(Records from a data collection)
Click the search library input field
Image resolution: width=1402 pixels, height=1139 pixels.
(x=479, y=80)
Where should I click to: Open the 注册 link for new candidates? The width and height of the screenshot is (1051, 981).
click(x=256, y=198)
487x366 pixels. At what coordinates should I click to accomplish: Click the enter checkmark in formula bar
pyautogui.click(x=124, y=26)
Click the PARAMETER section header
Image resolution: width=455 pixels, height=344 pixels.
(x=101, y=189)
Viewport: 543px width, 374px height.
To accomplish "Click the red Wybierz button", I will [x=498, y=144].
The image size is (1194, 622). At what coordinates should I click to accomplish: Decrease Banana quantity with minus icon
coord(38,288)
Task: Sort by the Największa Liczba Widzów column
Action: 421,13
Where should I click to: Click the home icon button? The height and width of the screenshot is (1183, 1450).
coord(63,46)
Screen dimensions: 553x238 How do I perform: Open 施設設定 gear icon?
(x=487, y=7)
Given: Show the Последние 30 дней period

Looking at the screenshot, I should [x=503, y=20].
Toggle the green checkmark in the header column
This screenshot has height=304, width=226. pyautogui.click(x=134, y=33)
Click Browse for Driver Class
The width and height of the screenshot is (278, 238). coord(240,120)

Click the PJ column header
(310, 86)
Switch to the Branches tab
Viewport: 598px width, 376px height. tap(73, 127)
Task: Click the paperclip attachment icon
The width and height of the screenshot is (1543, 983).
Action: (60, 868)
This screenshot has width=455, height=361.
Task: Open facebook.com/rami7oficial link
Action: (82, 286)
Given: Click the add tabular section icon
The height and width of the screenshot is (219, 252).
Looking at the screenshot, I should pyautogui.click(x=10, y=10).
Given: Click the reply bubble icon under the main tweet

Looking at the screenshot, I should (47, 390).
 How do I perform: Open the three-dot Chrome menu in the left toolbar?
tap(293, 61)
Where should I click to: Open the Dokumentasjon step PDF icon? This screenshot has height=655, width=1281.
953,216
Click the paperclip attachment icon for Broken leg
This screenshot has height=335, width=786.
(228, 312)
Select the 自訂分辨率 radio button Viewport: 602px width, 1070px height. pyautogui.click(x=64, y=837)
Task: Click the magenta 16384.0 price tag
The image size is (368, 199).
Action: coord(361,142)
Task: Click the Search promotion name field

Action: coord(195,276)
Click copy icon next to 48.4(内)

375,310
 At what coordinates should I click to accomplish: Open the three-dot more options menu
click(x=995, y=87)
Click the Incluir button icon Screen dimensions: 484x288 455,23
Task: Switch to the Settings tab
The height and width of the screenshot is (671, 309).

## PROBLEM STATEMENT:
Check the lines above and copy each one that includes "paperclip".

## EXERCISE SOLUTION:
Task: Click the paperclip attachment icon
Click the paperclip attachment icon for Broken leg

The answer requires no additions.